‘Quick’ Features in IntelliJ IDEA
A few IntelliJ IDEA features or actions include the term ‘quick’. Do they speed up certain processes? Let’s find out. In this blog post, I’ll cover what these features are, why you need them, and how you can use them.
1. Quick Lists
If you have actions that you use regularly but don’t have shortcuts assigned to because most key combinations are usually taken up by other shortcuts, Quick Lists are here to help.
With a quick list, you can create a short list of your favorite actions, and assign just one shortcut to it. Each action in the list will be identified by a number from 0 to 9. To access this list, you just need to remember one shortcut and a number for each of the actions on the list.

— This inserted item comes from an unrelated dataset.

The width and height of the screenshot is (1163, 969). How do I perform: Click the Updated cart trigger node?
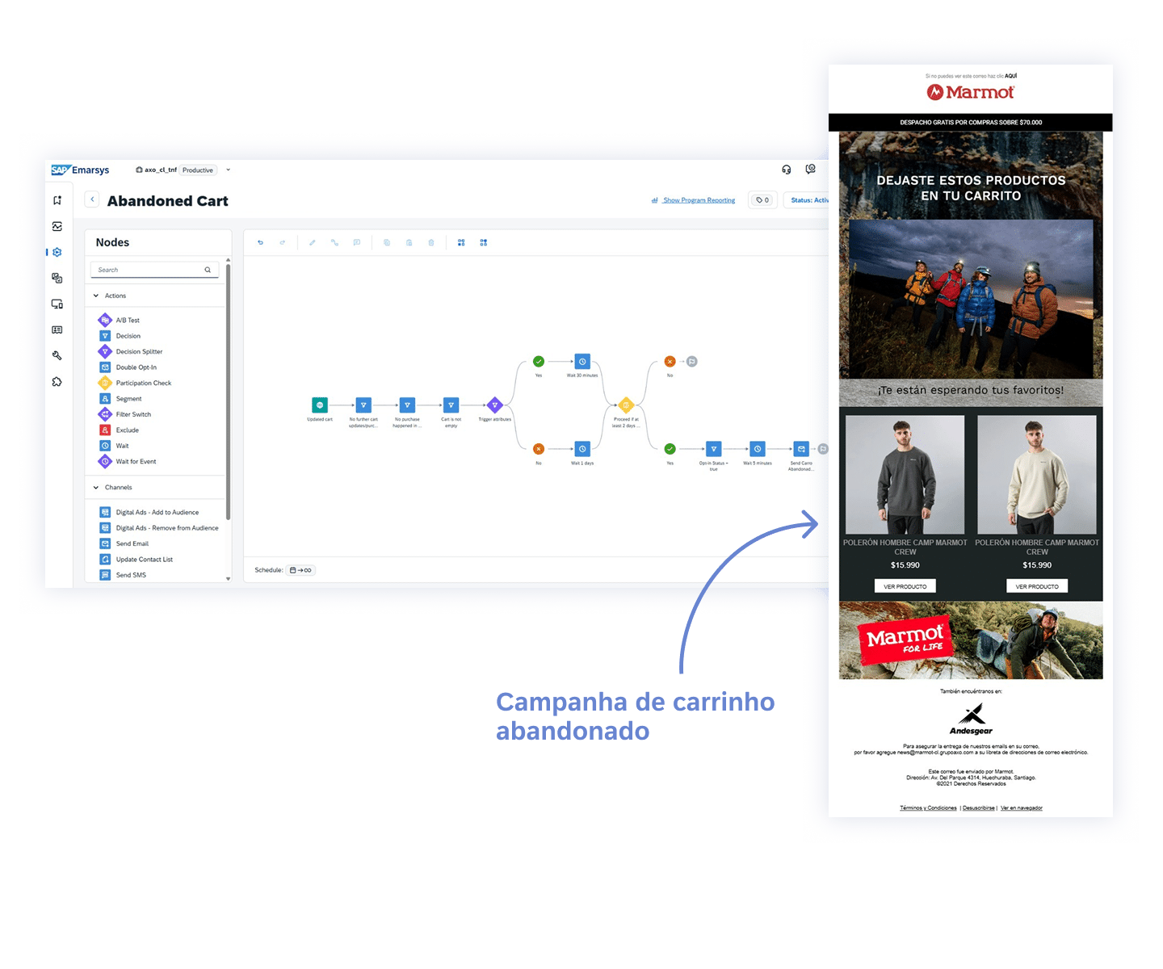(320, 405)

To create a new list, access the settings and find ‘Quick List’ under ‘Appearance and Behavior’.
Create a new list and assign a name and a short description to it. Then go to the keymap, and assign a shortcut to the list you just created. Don’t worry if you don’t remember the name of this list when you have to actually use it. You can use the shortcut to access your list, or use ‘search everywhere’ to find and use it. The following gifs show these steps:
IntelliJ IDEA also offers predefined lists, such as ‘Refactor this’, ‘VCS operations’, and others, but you can’t modify these lists.
2. Quick Switch Scheme (Ctrl + `)
Quick Switch Scheme is a handy, predefined list of features about how you can quickly switch between the various display schemes in your IDE, like the overall theme, editor color scheme, keymap, view mode, zoom, and a few more.
You can invoke this feature by using the shortcuts (Ctrl + ~ on Windows / Linux and Cmd + ~ on macOS) or by using find action ‘Quick Switch Scheme’.
When you select the option ‘Theme’, you can cycle through the themes available for your IDE. If you wait for 3 seconds on a selected theme, you can view how that theme will look before you select it. You can also install new themes from here.
The keymap option lets you replace the current keymap with a list of other available options. You can also select to configure or install a keymap.
By using the view mode, you can switch to the five predefined view modes – presentation mode, distraction free mode, full screen, zen mode, and compact mode. By default, the IDE doesn’t assign a shortcut to them, but if you assign a custom shortcut to them, they will appear here.
The zoom option lets you increase the overall font size of your IDE. This is very handy if you are presenting code to your colleagues or others and want to change the zoom across the IDE.
3. Quick Definition
Imagine you are scrolling through a class, ShoppingCart, in your project and are unsure of the contents of another type, ShoppingItem. Is there a way to read its contents without losing your coding flow? You could navigate to the source code of the class ShoppingItem by using the feature Go to Declaration, but this would open that source code in another window, disrupting your coding flow.
Instead, you could use the Quick Definition feature and open the definition of any other type (class, interface, record, enum, etc.) as a popup in your editor window. Just place your cursor on the type and invoke ‘Quick Definition’ (shortcuts – Ctrl+Shift+I on Win/ Linux and Cmd+Shift+I on macOS, or click View | Quick Definition in the main menu).
Here’s a gif showing this:
You might also not remember where or how a variable is defined, as often happens when you are reading a long method. You can see where and how symbols, such as classes, fields, methods, functions, or tags are defined in your project by using this feature. Using the more popular ‘Go to declaration’ feature might disrupt your flow. Using a quick definition is a good alternative as in the following gif:
When you use Quick Definition, it doesn’t show the documentation for a type, meaning the Javadoc comments that start with /** and end with */. However, it does shows other comments like multiline comments (starting with /* and ending with */) and single line comments that start with //
Is there a way to view the Documentation of a type in a similar manner? Yes! The answer is quick documentation.
4. Quick Documentation (Ctrl + Q)
You can use ‘Quick documentation’ to view JavaDoc documentation for a type displayed in a popup in your editor window.
Imagine you are browsing through the source of your class, ShoppingCart, which defines an instance variable of type List, and your class calls add method from List. Instead of diving into the code of this method, you want to know what the documentation says about the add method.
To do so, you can move your cursor to the method call add, and use the shortcut Ctrl+Q (for windows/ Linux), and Cmd+Q for macOS. The following gif shows this:
‘Quick’ features can be quite helpful.
Quick lists can help you group actions related to your tasks (like deployment or code demos). Quick Switch Scheme is a list that includes actions to switch across various UI elements of the IDE, themes, views, keymaps, zoom, and others.
Quick definition and quick documentation let you refer to definitions or documentation of a class, method, variable, etc. as a popup in your IDE. This prevents interruptions to your coding flow when you navigate to the source code of a class in a separate window.